■ Problem to work on ■
Copy the data from the line that has "You are a computer-use agent. 382x849 pixels." through the line that has "point(109,74)", substituting "Directive" for every "Instruction" and changing nothing else.

■ Material for this exercise ■
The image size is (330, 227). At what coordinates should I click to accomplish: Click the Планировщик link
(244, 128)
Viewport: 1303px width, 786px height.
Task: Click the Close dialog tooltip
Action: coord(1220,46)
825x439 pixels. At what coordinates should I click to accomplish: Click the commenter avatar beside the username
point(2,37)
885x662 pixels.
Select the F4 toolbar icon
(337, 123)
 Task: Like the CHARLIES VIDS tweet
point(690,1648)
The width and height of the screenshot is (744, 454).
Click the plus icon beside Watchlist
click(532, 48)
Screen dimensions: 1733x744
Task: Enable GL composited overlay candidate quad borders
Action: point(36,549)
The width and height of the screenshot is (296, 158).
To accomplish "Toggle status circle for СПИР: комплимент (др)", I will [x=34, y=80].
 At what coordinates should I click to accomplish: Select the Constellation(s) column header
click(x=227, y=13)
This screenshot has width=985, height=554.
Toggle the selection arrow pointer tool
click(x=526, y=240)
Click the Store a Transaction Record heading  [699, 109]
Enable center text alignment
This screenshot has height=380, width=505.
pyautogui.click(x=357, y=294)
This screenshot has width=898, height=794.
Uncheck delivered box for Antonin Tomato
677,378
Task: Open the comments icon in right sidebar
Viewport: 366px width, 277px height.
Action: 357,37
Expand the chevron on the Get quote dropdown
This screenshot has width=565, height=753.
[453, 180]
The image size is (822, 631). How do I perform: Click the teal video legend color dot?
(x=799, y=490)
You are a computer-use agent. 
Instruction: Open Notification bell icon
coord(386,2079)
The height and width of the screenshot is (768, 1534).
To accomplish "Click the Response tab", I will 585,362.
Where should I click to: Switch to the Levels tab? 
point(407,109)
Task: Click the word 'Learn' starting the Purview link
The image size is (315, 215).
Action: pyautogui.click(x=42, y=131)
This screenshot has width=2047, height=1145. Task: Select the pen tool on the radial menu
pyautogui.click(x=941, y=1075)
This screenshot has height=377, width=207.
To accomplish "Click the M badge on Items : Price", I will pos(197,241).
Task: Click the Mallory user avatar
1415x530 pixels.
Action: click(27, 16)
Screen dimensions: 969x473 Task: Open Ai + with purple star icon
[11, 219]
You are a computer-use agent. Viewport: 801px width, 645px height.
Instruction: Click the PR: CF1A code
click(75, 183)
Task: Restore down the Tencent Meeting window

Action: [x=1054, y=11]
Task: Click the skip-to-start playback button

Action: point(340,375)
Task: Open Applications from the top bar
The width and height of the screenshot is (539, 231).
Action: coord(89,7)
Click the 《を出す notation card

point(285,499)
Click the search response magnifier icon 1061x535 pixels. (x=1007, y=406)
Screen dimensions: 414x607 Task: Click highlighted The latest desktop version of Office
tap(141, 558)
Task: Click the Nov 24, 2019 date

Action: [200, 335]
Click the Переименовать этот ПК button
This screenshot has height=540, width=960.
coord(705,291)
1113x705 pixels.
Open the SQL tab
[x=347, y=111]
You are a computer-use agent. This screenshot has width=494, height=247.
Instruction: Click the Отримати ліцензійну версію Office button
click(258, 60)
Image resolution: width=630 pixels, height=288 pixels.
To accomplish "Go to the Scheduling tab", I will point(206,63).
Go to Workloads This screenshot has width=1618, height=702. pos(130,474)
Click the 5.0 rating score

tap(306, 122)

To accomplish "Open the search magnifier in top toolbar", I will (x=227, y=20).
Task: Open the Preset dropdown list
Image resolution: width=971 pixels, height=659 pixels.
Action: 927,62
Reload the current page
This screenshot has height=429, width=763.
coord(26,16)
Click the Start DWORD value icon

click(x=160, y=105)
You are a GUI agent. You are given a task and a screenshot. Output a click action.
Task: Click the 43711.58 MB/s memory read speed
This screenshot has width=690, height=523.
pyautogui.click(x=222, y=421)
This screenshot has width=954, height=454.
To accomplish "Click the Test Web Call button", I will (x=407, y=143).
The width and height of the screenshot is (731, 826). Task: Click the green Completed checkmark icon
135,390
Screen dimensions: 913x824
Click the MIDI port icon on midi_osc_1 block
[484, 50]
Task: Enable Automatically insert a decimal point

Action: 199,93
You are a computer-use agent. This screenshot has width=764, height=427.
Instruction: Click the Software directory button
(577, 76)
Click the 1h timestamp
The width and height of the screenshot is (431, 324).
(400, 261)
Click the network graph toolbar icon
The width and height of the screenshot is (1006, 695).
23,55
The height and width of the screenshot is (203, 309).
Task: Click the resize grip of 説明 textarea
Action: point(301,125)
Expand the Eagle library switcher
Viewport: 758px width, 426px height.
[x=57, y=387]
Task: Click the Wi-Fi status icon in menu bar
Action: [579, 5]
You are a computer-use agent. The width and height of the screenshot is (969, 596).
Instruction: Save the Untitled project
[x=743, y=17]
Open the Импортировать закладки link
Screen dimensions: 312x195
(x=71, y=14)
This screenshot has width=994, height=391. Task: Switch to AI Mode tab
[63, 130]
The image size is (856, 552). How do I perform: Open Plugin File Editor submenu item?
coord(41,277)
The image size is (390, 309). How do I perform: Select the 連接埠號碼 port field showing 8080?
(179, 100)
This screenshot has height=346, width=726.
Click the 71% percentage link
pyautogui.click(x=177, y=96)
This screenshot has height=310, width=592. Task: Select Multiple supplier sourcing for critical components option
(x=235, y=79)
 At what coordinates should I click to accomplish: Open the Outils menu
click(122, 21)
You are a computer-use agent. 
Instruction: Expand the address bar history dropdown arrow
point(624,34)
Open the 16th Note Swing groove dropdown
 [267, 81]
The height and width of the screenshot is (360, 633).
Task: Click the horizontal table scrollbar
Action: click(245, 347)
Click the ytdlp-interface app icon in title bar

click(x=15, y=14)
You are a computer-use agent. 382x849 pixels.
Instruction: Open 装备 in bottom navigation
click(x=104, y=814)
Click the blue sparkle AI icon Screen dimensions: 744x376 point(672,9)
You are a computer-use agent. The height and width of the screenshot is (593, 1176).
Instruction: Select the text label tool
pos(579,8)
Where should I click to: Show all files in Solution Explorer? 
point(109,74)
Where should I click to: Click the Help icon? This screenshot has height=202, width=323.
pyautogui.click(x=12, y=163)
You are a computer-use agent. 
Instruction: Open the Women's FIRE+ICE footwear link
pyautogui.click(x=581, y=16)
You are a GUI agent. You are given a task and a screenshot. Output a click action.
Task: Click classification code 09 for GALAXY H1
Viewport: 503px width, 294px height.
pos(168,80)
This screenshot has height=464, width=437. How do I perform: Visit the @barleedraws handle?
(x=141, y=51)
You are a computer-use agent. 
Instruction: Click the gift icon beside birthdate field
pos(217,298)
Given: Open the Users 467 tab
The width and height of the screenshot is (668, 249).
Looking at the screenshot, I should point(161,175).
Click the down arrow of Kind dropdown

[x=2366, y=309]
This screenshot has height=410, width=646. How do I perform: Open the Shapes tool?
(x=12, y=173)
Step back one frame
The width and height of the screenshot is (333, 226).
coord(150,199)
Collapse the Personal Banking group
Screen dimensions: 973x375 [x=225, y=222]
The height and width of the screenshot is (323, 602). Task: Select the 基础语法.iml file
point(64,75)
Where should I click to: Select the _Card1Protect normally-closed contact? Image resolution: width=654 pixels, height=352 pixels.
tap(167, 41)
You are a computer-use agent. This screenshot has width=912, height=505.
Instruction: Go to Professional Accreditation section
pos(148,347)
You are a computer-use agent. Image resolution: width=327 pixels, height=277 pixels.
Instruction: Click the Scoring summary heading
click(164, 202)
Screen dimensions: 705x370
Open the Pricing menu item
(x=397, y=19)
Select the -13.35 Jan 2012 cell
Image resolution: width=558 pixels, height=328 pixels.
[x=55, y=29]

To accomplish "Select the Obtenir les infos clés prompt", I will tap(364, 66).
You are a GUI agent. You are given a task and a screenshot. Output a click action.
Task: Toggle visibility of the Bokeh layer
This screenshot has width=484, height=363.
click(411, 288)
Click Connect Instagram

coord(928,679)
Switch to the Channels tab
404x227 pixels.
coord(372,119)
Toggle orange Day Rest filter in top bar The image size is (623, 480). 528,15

■ Task solution ■
You are a computer-use agent. 382x849 pixels.
Directive: Open 装备 in bottom navigation
click(x=104, y=814)
Click the blue sparkle AI icon Screen dimensions: 744x376 point(672,9)
You are a computer-use agent. The height and width of the screenshot is (593, 1176).
Directive: Select the text label tool
pos(579,8)
Where should I click to: Show all files in Solution Explorer? 
point(109,74)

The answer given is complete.